Friday, May 6, 2016

The Strawman Dialogues: High Energy Edition

A: Any particular reason there's one of those obnoxious rainbow flags flying outside the church today?
B: Oh, I'm glad you asked. The priest decided to engage in some LGBT outreach today! Isn't that great!
A: Sure, of course.
B: I knew you'd react like... wait, what?
A: I said sure. Whatever. Rainbow flag, wow. Community, love, et cetera.
B: I... expected a different reaction from you.
A: Well I can't say I'm surprised, since the new priest is, shall we say...
B: Loving and caring?
A: Tremendously gay.
B: Typical.
A: So anyway, I've seen this day coming.
B: That doesn't explain why you're taking it so well.
A: Well, I suppose it's due to a change in philosophy.
B: Wow. Really?
A: Yeah. What's Francis say? Yada yada, the church is for sinners, it's a field hospital and so on.
B: I'm not sure I'd call the LGBTQ community sinners, but that's progress for you.
A: Yup. I think he's right.
B: Fantastic!
A: Which is why I decided to invite some sinners of my own.
B: That's great! What community did you decide to WHY ARE THOSE MEN WEARING MAGA HATS!?
Group of C: YEAAAAH! LET'S MAKE CHURCH GREAT AGAIN!
A: Hey! You guys showed up!
B: OH MY GOD NO.
C 1: WOO! This is an AWESOME CHURCH.
C 2: HIGH ENERGY COLORED GLASS
C 3: WE'RE GONNA SAY MERRY CHRISTMAS AGAIN!
B: WHY ARE THEY HERE.
A: Well, I told some of the Alt Right guys I hang out with that our bible study has free pizza...
B: NO.
A: And one of them asked if it was a BYOB thing, and I admit I never thought about it...
B: NO NO NO.
A: It's cool, they're sinners. Trust me on this.
B: THEY ARE OFFENSIVE, ROTTEN, INSULTING...
A: Hey, field hospital, right?
B: THEY ARE UNREPENTANT SINNERS.
A: Yup. So's the confused person in the Cher outfit and the goatee that puts mine to shame.
D: Excuse me, I'm Lena Dunham.
A: That explains the gut.
B: THIS IS A PLACE OF LOVE, THERE'S NO PLACE FOR..
A: What, wounded? At least these guys are Christian.
C 1: TOTALLY into the Christ child.
C 2: LOVE his story. HIGH ENERGY DEITY.
A: Admittedly, their theology needs some work...
C 3: AWESOME how he stood up to Shere Khan
A: ...We'll get to it.
B: There's NO place in the church for...
A: What, lowbrows? Loudmouths? Rude people? You just marched a pride parade in here.
B: THAT is DIFFERENT. THEY ARE...
A: Unless the next your word out of your mouth is 'repentant', it means nothing.
B: I don't want to be part of ANY community where they're welcome!
A: Wrong kind of good samaritans? We're not a field hospital for THOSE sick people?
B; ...
A: You can tell a lot about a Christian by the kinds of sinners they prioritize, eh? Wages of a decaying culture. Now we both have our preferred wayward souls to minister to.

4 comments:

B. Prokop said...

Crude, every now and then, you hit one out of the park - brilliant!

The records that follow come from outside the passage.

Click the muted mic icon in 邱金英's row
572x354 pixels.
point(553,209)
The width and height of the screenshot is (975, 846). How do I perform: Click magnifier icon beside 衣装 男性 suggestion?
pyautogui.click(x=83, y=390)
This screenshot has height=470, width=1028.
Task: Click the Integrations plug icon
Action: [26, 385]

Codgitator (Cadgertator) said...

Love it! MAGA, baby, MAGA.

Vox Maximus said...

Crude,

Just have to say that I love your Strawman Dialogues (and so long as imitation is the best form of flattery, I admit that I copied half your title and am combining it with an old 'dialogue' format that I used to blog with over at a new blog that I am finally settling into for the long haul).

Anyway, please do more of them if you can. They are great.

Maximus
www.voxmaximus.blogspot.com

Crude said...

Thanks, gents. Glad it entertains.

And will do, VM - it's fun at times. And by all means, go for it! I'll check it out later.